What you will do
- 1) According to the passage on the balance of the sexes, why did certain countries relax their marriage laws after the Thirty Years' War? Answer in one to three sentences.
- 2) Write the next part of the passage on the balance of the sexes, picking up after its final sentence.

Nature does not confide conditions in humanity entirely to man, however. This would be to leave mankind subject to certain whims and fashions and the caprices of times and people. There are many biological checks which maintain mankind in a certain equilibrium. A typical example of it is the regulation of the number of each sex born. In general the proportion of the sexes to one another maintains a ratio very near that of equality under ordinary natural conditions. This obtains in spite of the fact that man is so much more subject to accidents than woman, so much more likely to catch and succumb to disease and so much more likely to wear himself out prematurely as the result of his labors. The death-rate among women at all ages is lower than that of men, yet a constant, definite equilibrium of the sexes is maintained with accurate nicety. There is evidently some check existing in nature itself that prevents any disturbance of this fixed ratio.

Not only is nature able to maintain this, but in cases where, because of some serious disturbance of natural conditions, a decided inequality of the ratio occurs by accident, nature is able to restore conditions to the previous normal, without our being quite able to understand just how this is accomplished. We do not know how sex is determined. There have been many explanations offered, but all of them have proved inadequate and most of them quite nugatory. In spite of our lack of knowledge there have been times in history when a striking manifestation of nature's power has occurred. For instance, after the Thirty Years' War in Germany the ratio between the sexes had been so much disturbed that, according to some historians, there were probably nearly twice as many women as men in existence in the Germanic countries. The men had been cut off by the war itself, by famines consequent upon it, by extreme and unusual efforts to support their families and by epidemic diseases in camps and campaigns. The disproportion was so great that a relaxation of the marriage laws was permitted for a time in certain of the countries and men were allowed to have two wives.

Under these conditions nature at once began to reassert herself, the number of male births was greatly increased and the disproportion between the sexes immediately began to lessen. At the end of scarcely more than three generations the normal equilibrium of the sexes was restored and there was about an equal number of men and women again. Here we have the effect of one of these curiously interesting biological checks upon man's foolish quarrelsomeness which might result in a too great disproportion of the sexes.

Extracted data entries
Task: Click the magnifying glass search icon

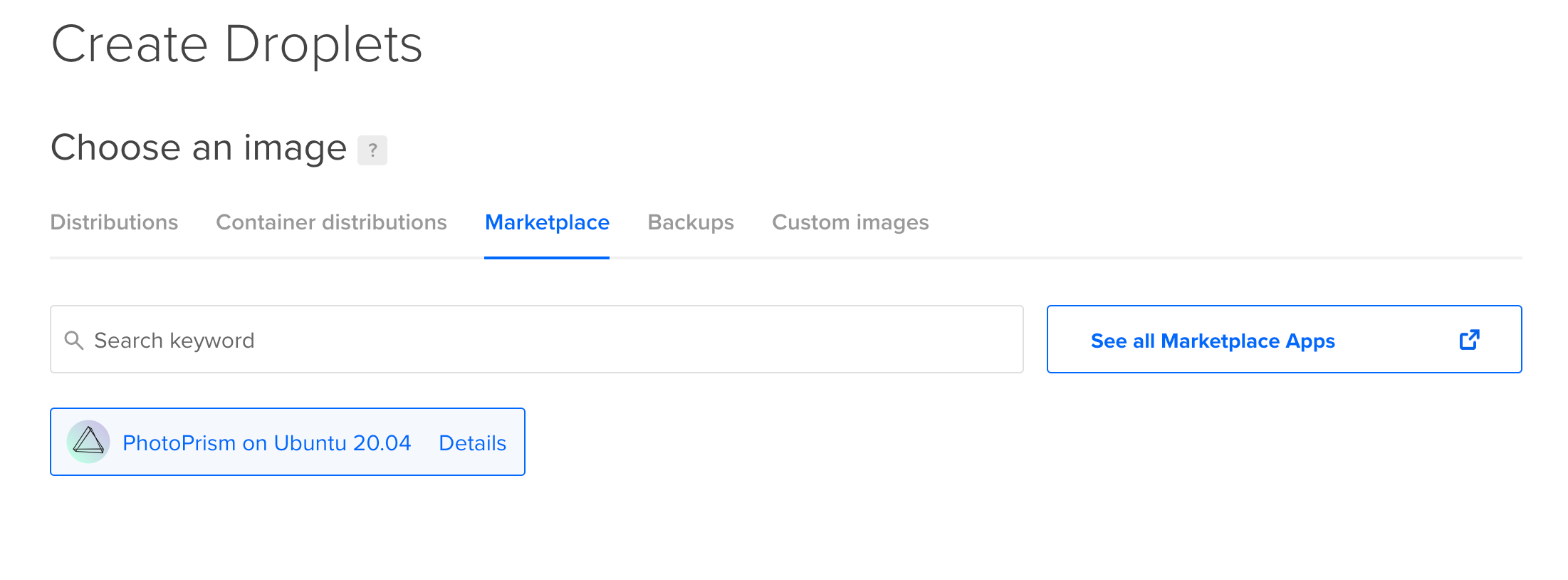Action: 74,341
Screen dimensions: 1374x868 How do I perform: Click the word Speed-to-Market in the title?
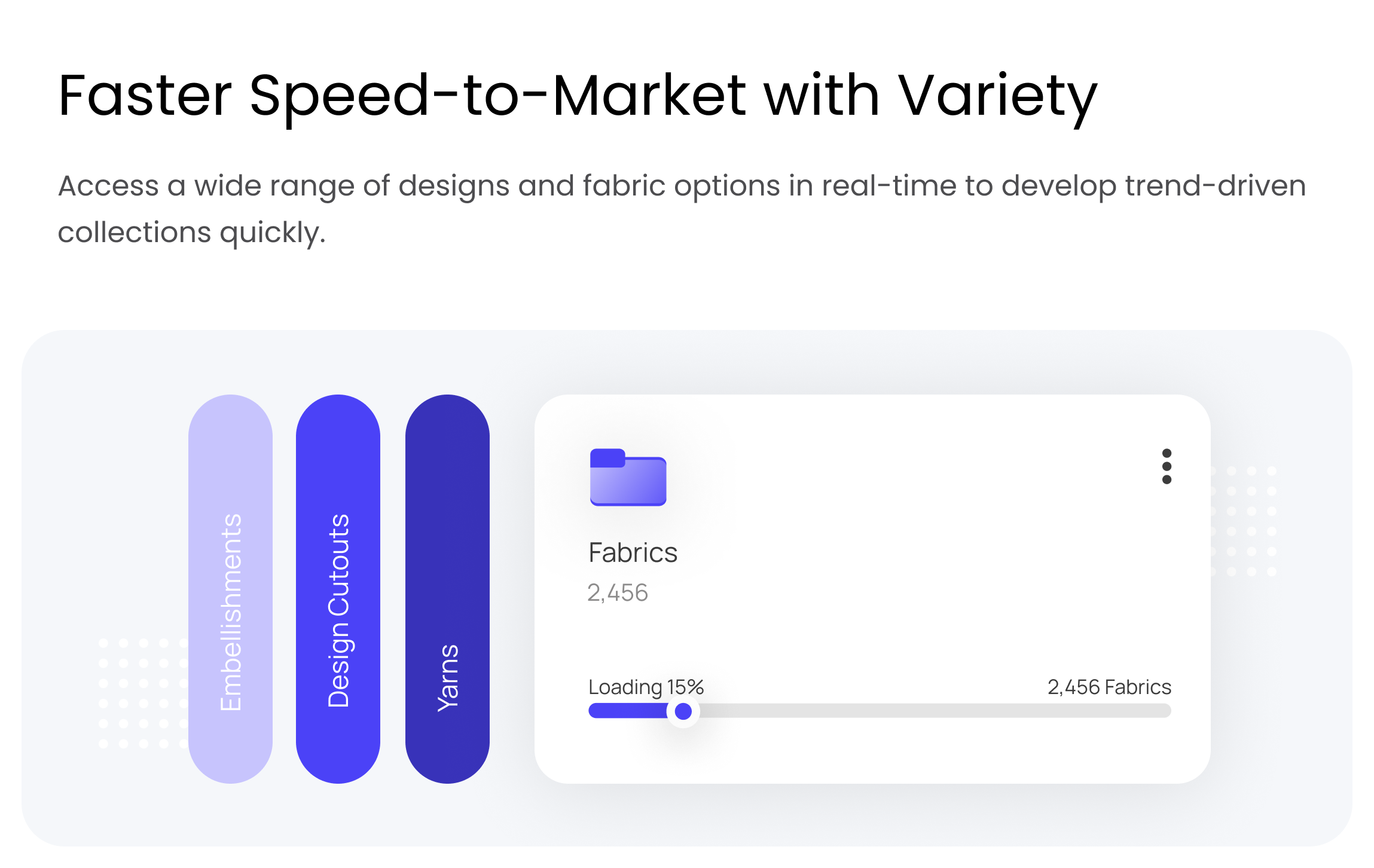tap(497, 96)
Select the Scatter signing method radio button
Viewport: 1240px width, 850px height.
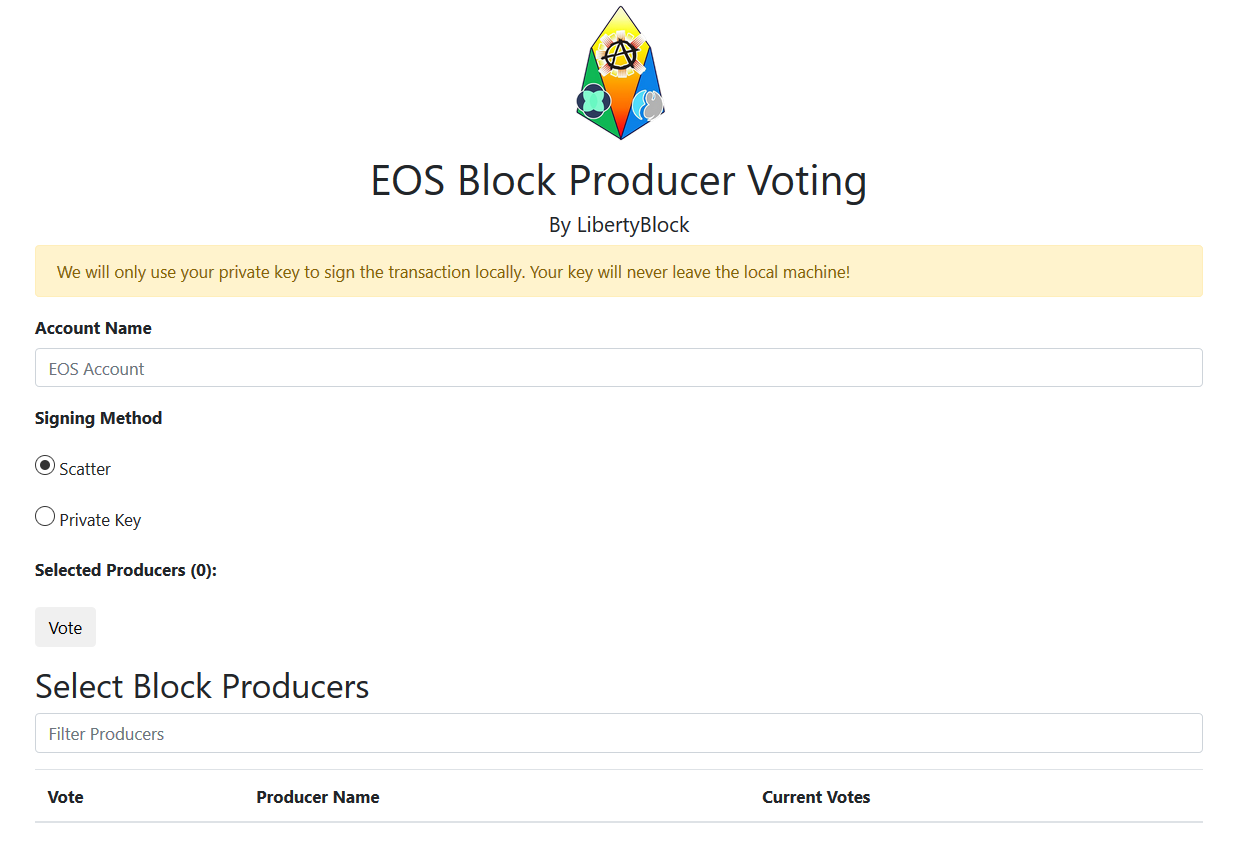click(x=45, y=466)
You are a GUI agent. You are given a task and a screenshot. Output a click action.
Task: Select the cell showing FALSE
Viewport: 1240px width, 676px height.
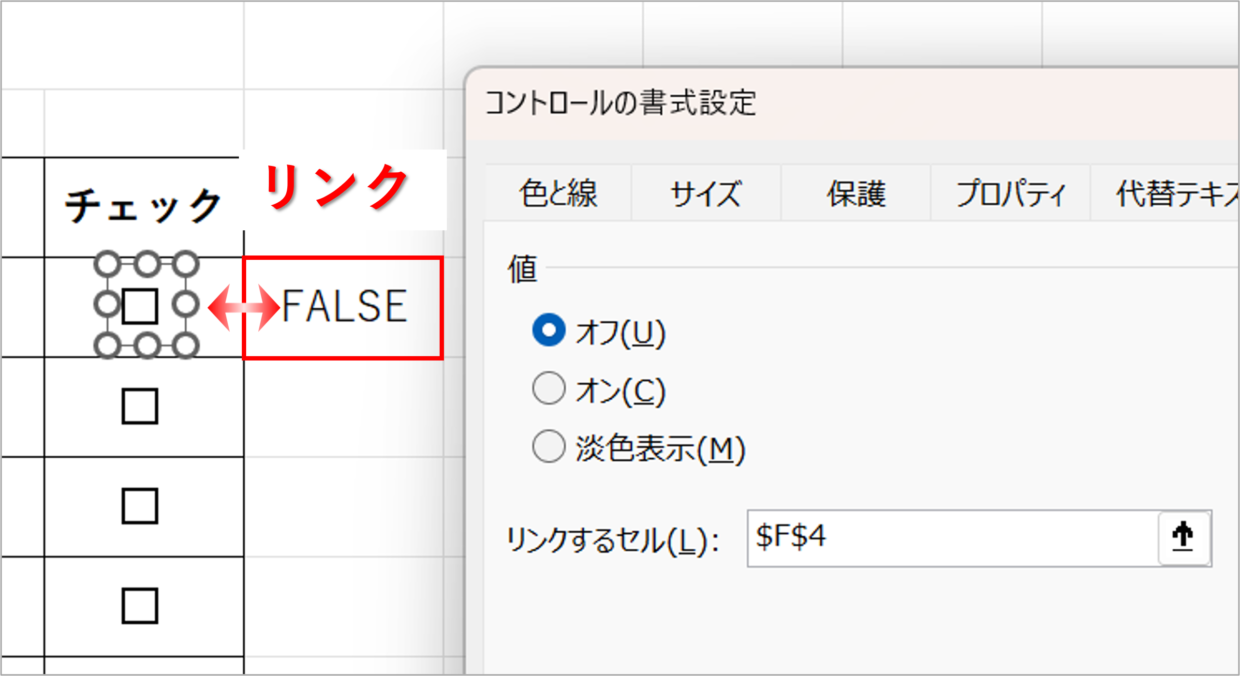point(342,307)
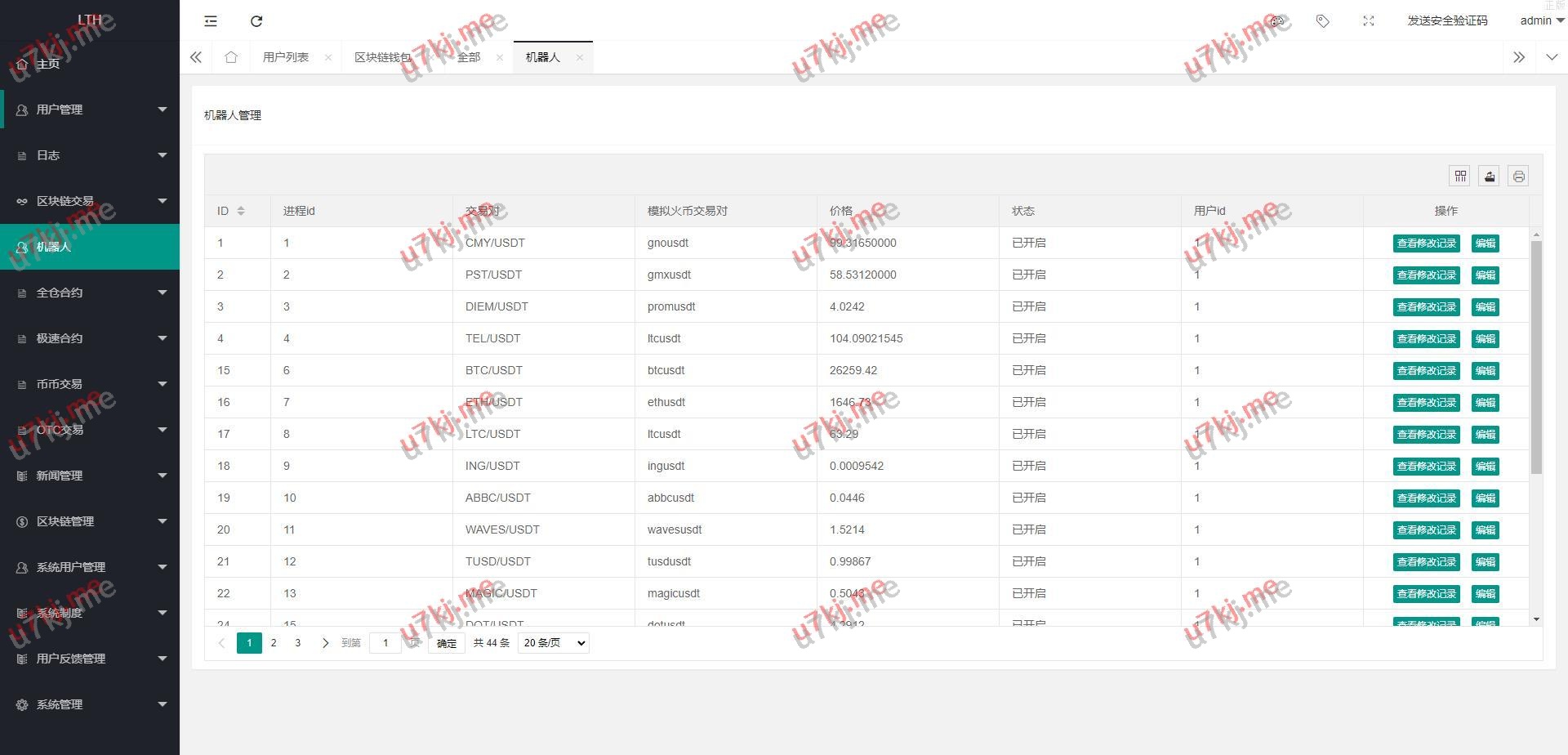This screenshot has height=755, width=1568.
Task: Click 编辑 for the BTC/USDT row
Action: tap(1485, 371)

Answers to the exercise
- 1) The war had left the sexes so unequal that, according to some historians, there were nearly twice as many women as men in the Germanic countries. Men had been lost to the fighting, to the famines that followed it, to extreme efforts to support their families, and to epidemic diseases in camps and campaigns. The gap was so great that men were allowed to have two wives for a time.

- 2)
We shall not be surprised, then, if we find other such biological checks and compensations exerting themselves. In recent years Sir Francis Galton, the cousin of Darwin, who is recognized as the best living authority in statistical biology, and Professor Karl Pearson, who has done more than any one else to bring out many curious and interesting but very important biological laws by the study of statistics, have insisted in their studies of the effect of the law of primogeniture, that when there are small families, the children are more likely to be nervous, oftener have an inclination to mental disease and have less resistive vitality against disease in general than the average child of the larger families. There is a small but significant advantage in vitality that accrues to later children of a family. This is so contrary to the frequently expressed opinion that only the children of small families can be brought up properly to resist disease and have such advantages in their education and nutrition as to be of better health, that I should hesitate to quote it, only that it has behind it the authority of such distinguished scientists as Galton and Pearson. They are both conservative Englishmen, they have no theory of their own that they are supporting, they have no axe to grind in things social and political for the launching of the new theory, they are only making observations on the facts presented and the data that have been collected.

Here is another striking example of a check on certain tendencies in humanity that apparently nature does not approve of, or to avoid personifying a process, we had better say are not according to nature's laws. The small family does not perpetuate itself. It has certain natural disadvantages that work against it. It gradually disappears and the races of larger families maintain themselves. We need not have had recourse to Galton's and Pearson's principle in this matter, for we see the results of the small family in present-day history. France is decreasing in population. Our own Puritan families are dying out. American families generally of more than three generations are not perpetuating themselves. The teeming fertility of the poor immigrants who come to us is, with immigration itself, supplying our increase in population. Our nation is, as a result, gradually becoming something very different from what our forefathers anticipated.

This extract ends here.